Sunday, July 14, 2013

The Least of These

     The picture shows her looking up to the heavens, hands outstretched as if in supplication, a semi-smile on her face, as though a prayer has been answered.  She is quoted as saying one word.  "Hallelujah."  This is Ann Coulter's one word response to the not guilty verdict in the George Zimmerman trial.  Yesterday, a Florida jury found him not guilty in the slaying of 17-year-old Trayvon Martin.

     There are others far more knowledgeable in the law than I who can speak to the legalities of this case. So I'd like to address the word choice of Ms. Coulter.  I don't presume that my vocation as a minister makes me an expert on God; far from it.  But I do know a little.  My masters degree includes the word "divinity," so I have done some study on the subject.

     "Hallelujah" is from Hebrew.  In grammatical terms it is an interjection.  According to the Merriam-Webster Dictionary, some of its synonyms are "glory be," "huzzah," "hooray," or "wahoo."  The actual definition is "Praise the Lord."  Ms. Coulter, perhaps you thought that you were merely offering a "wahoo" at the outcome of the trial.  Or maybe you actually were thanking God for what you consider an answered prayer.  I don't know.  But do you think that God and all the heavens are rejoicing that a grown man can kill a teenage boy with no consequences?  Praise God, praise the Lord?  Really?  

     In case you haven't read scripture (and I'm assuming that the scripture you would turn to, if you turn to it at all, is the Christian Bible) the God that I find there doesn't condone acts of oppression by the rich and the powerful against the innocent.  God sent prophets to warn the rich and the powerful that they were harming, destroying, the least powerful and the most marginalized in their world.  They didn't listen.  It didn't end well.  Not for them anyway.  

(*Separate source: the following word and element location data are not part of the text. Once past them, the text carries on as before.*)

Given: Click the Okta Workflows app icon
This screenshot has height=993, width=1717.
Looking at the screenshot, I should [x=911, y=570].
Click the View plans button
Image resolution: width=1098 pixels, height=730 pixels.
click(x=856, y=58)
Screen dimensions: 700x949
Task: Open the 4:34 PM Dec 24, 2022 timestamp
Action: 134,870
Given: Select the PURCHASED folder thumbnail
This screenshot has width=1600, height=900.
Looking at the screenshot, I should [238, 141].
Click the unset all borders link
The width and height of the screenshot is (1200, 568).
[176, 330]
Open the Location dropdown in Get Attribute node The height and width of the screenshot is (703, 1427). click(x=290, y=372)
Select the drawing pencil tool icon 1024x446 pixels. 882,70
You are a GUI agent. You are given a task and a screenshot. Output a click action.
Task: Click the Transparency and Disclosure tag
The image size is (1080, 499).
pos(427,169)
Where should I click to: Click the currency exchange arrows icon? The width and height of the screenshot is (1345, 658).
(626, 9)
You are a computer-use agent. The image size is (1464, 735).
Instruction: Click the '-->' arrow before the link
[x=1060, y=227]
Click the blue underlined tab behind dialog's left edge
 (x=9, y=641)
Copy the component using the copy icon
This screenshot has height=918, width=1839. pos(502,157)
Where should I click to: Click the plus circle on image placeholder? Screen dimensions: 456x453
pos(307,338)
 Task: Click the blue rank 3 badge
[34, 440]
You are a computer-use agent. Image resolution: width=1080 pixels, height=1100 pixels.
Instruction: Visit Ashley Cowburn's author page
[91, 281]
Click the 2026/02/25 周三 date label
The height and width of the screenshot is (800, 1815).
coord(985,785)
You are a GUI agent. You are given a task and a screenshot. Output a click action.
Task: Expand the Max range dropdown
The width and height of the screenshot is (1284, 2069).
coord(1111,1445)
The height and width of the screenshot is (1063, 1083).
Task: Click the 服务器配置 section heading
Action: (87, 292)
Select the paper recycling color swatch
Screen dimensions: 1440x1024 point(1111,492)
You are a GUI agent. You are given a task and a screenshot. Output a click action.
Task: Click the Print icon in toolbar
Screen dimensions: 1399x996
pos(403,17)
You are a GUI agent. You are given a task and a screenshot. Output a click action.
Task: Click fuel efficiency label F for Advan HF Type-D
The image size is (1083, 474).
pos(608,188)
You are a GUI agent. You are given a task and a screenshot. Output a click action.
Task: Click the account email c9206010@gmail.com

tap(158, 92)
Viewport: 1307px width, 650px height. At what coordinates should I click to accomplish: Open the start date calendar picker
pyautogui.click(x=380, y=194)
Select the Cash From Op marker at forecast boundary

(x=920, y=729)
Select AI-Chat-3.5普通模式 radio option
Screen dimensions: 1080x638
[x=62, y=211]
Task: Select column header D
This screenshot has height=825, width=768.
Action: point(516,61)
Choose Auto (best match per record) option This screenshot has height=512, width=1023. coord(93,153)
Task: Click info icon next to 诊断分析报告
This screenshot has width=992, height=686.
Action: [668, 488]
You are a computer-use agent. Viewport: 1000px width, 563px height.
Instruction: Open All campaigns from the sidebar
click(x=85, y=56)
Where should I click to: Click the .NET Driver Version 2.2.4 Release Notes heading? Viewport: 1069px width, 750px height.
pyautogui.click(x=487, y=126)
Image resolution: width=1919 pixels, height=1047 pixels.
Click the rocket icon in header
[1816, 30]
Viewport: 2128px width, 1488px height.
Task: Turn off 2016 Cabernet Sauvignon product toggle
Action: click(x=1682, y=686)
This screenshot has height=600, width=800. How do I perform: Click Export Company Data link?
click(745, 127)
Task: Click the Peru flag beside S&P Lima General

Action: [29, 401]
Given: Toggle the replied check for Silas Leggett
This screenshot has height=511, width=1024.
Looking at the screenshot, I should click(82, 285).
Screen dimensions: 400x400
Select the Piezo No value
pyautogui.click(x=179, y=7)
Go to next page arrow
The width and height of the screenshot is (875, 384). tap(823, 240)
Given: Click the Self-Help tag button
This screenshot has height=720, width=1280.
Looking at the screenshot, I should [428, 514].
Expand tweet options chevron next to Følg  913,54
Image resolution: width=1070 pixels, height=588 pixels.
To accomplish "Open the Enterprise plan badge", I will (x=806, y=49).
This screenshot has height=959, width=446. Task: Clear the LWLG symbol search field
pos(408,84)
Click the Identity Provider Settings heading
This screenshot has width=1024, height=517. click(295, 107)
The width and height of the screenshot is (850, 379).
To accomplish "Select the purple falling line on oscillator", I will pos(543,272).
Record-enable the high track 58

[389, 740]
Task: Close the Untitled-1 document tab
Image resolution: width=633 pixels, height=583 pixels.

     Then remember that Jesus guy.  He spent a lot of time telling those in power that it was how they treated the "least of these" that mattered.  Their piety, their fancy prayers, their religiously right but spiritually empty rituals didn't mean anything if the least of these were allowed to suffer.  It was all loss if the least of these were oppressed, taken advantage of, or suffered violence just because those who made the rules thought their well-being mattered more than the least of these in their midst.  

     My faith tells me that Jesus was God incarnate.  But was Jesus rich or powerful?  Did Jesus have the advantage of belonging to the uppercrust of his society?  No.  Jesus was one of the least of these. He was born and lived and healed and taught and preached from the margins.  So God became flesh not as one who was powerful or at the top of society's ladder, but as one who was poor, homeless, at the bottom, the least.  

     Maybe, Ms. Coulter, you feel that as a white Conservative you now occupy the least of these status.  But as one white woman, who knows that the color of her skin gives her advantages over those of a different hue, to another, I say you're wrong.  Facts and statistics don't support that opinion.  Basic morality and decency doesn't support it.  Maybe your "hallelujah" means you think God has answered your prayer.  But I think God is grieving.  Grieving for the harm we cause one another.  Grieving at the violence we inflict without thought.  Grieving that the least of these still suffer while the powerful offer praise.

1 comment:

  1. I wrote a long comment but lost it! Suffice it to say our defense of the 14th amendment is also a defence of Christian ethics. You took on the latter; will DOJ take on the former? And on Ann, Anita Bryant and Phyllis Schlafly have their ideological clones and we have ours.